From Socialist Worker Review, No. 75, April 1985, p. 17.
Transcribed & marked up by Einde O’ Callaghan for the Encyclopaedia of Trotskyism On-Line (ETOL).


THE state of Chihuahua runs along the northern border with the United States. It is large – slightly bigger than Britain. It has been dominated for nearly a century by the Terrazas-Creels and an oligarchy of nineteen other families.

They always worked closely with interests over the border in Arizona and Texas. The revolution (1910 to 1920) expropriated most of the land. The great revolutionary general, Pancho Villa, distributed the land among his generals. But the families kept and expanded the rest of the economy.

In 1982, the last government of Mexico (that of President Lopez Portillo) nationalised the banks, and their private industrial holdings. He did it, in order to back the banks’ overseas debts with the credits of the federal government, and he hoped, stop the flight of capital from Mexico. But private business was appalled.

The leading representative of business has been stomping the country since then ‘in defence of liberty’ and against ‘the anarchy of the state’. The 46th Congress of the employers’ federation has just ended, with a resounding call for a rollback of the public sector and the subordination of state enterprises to ‘the rule of law’ (meaning the market).

YOUR TASKS:
a. According to the Chihuahua article, how does the size of the state compare with Britain?
b. Reproduce the part of the Chihuahua article starting at "In 1982, the" and ending at "(meaning the market).".
c. Condense the paragraph of the Chihuahua article that begins "In 1982, the last government of Mexico" into a shorter version that keeps its main facts.
The lines that come after this article are not needed for anything here.

MATERIAL PROVIDED:

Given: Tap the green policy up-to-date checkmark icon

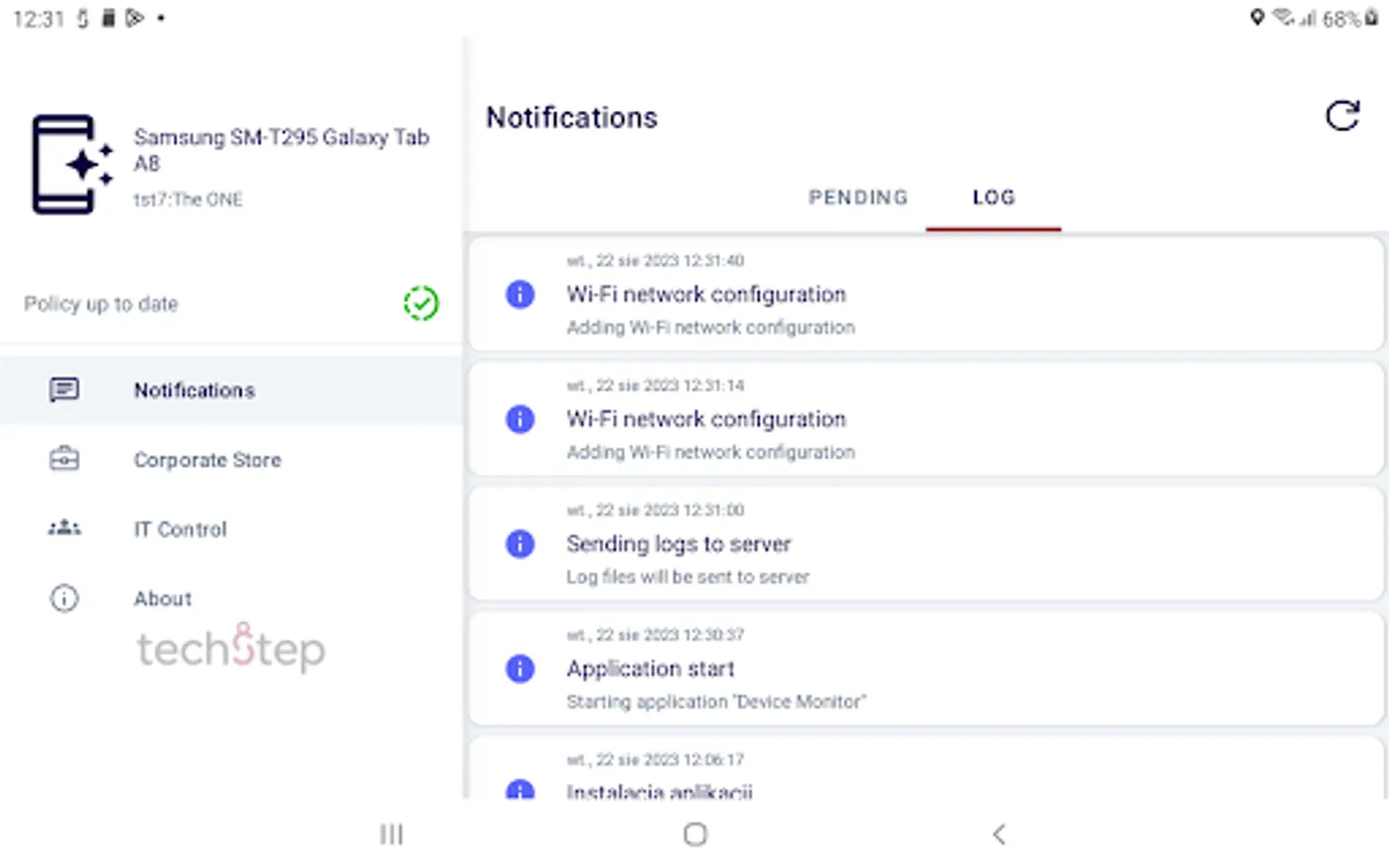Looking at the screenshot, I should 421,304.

RESPONSES TO THE TASKS:
a. It is slightly bigger than Britain.

b.
In 1982, the last government of Mexico (that of President Lopez Portillo) nationalised the banks, and their private industrial holdings. He did it, in order to back the banks’ overseas debts with the credits of the federal government, and he hoped, stop the flight of capital from Mexico. But private business was appalled.

The leading representative of business has been stomping the country since then ‘in defence of liberty’ and against ‘the anarchy of the state’. The 46th Congress of the employers’ federation has just ended, with a resounding call for a rollback of the public sector and the subordination of state enterprises to ‘the rule of law’ (meaning the market).

c. In 1982, President Lopez Portillo's government nationalized the banks and their private industrial holdings. It did this to back the banks' overseas debts with federal government credit and, he hoped, to stop capital flight from Mexico. Private business was appalled.